O AVANÇO DO CAPITAL NO CAMPO E AS MARCAS DA CAMPESINIDADE NO ASSENTAMENTO ARIZONA, ANDRADINA – SP
DOI:
https://doi.org/10.22478/ufpb.1982-3878.2023v17n1.67312Abstract
Under the dominance of agribusiness and large land ownership, which form the foundation of the productive process in the Brazilian countryside, peasant reproduction in rural agrarian reform settlements is marked by constraints. Difficulties in obtaining credit, problems in the productive infrastructure, lack of technical assistance, in a context of maintaining a large land concentration, are evidence of the marginality of agrarian reform in Brazil. Despite the known adversities, in this article we problematize rural settlements as spaces for peasant reproduction that indicate, to some extent, a critical power based on a peasant moral order centered on the triad land-work-family.
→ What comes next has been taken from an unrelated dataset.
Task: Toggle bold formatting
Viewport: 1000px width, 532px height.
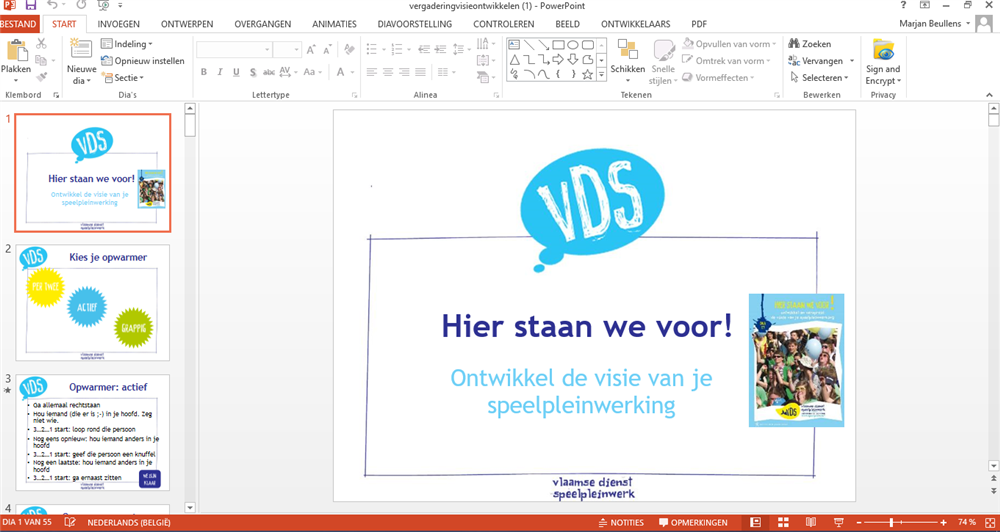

The investigation was based on semi-structured interviews with peasants from the Arizona settlement project, located west of the state of São Paulo, in a region currently dominated by sugarcane production. With an emphasis on the personal and collective history of the investigated subjects, it was possible to identify the meanings attributed to a struggle that spans both the past and the presente. At its core is the conquest of land as a pathway to achieving a new social position, characterized by overcoming transience, itinerancy, and insecurity.